Students interested in understanding professional responsibility and compliance issues for healthcare providers can join faculty member Elizabeth Hall-Lipsy, JD, MPH, in her new class, Liability and Regulation of Healthcare Professionals as part of the Health Law Certificate offered through the PharmD Forward program at the University of Arizona College of Pharmacy. The class will be delivered over the course of seven weeks using the online platform D2L in order to accommodate current healthcare professionals who are interested in furthering their education as well as current students in health science or law programs. Currently, law students, pharmacy students, practicing doctors and nurses are examples of some of the students enrolled.

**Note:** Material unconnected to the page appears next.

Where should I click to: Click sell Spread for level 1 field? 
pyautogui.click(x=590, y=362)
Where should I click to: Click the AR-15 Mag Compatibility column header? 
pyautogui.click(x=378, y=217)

The course will utilize a mixture of online discussion boards, topic debates, papers and group assignments, which will cover a variety of areas including licensure requirements, obligation of providers to meet professional standards, medical error and patient safety programs, and professional claims litigation in both civil and administrative settings. In the first week, students will engage in a debate on whether or not there should be national healthcare licensure. In subsequent lessons they’ll listen to podcasts on reporting requirements in regards to elder or vulnerable adult abuse cases, review board hearings from the Arizona State Board of Pharmacy discussing professional discipline options, try their hand at writing expert opinions, and collaborate on developing cross examinations. “I’m really excited about that lesson,” Dr. Hall-Lipsy noted, “I hope that is a practical example of how law and health professionals can collaborate in a non-clinical setting and a way to build bridges between healthcare and law.”
For students working through pre-professional programs, the course will offer them valuable information for navigating the policies that regulate their chosen profession.

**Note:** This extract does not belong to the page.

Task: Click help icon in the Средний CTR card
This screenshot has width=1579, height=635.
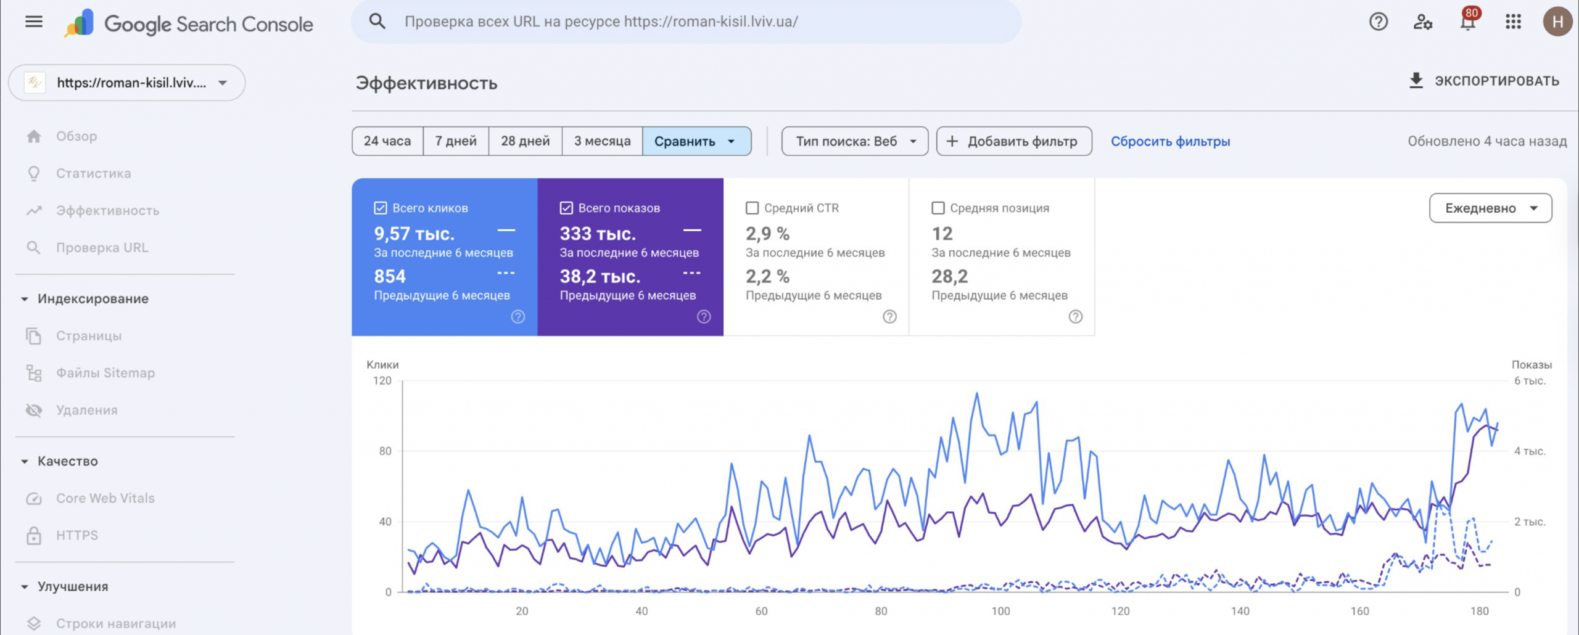Action: (x=889, y=317)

“Students who are in programs that prepare them for a specific profession come out of school highly trained, but they can be leery about where the borders are,” Dr. Hall-Lipsy described. “They may not have answers to questions like, ‘What are my obligations to my profession? What are my obligations to my patients? What are the sources of liability for me?’ It’s comforting to take a class like this that will teach you how to understand those processes.”
Dr. Hall-Lipsy also wants students to leave the class with an understanding of how substantive change happens within their profession. For students who believe that policies and regulations can only be enacted at the federal level, she hopes to provide them with examples of how state and local government can be lobbied to address issues. With the ever-changing landscape of law and regulation, she is also looking to guide students towards understanding the resources they have at their disposal.

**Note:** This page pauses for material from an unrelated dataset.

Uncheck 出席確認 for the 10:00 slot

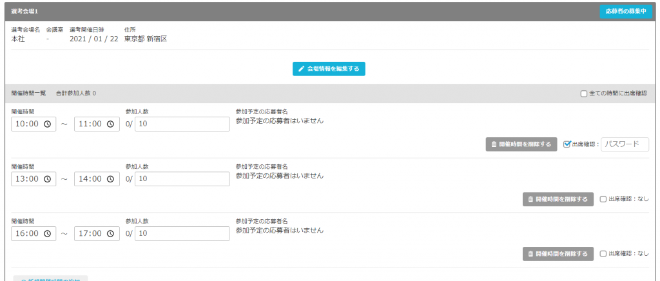click(567, 144)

“The law is something that is always changing, and so a lot of what they’ll be learning is, where do you need to go and look to get this information and how can you become more familiar with your resources.”
Most importantly she hopes the students will take this time to develop what she jokingly calls their professional “Spidey sense”.
“This is the time to build that ‘Spidey sense’ and build that network of people, your squad, so that when you are concerned about a situation that you think may have some liability associated with it, you have a group of friends, mentors and colleagues that you can reach out to. Ethics and practice are team sports, and the real world is an open book exam.”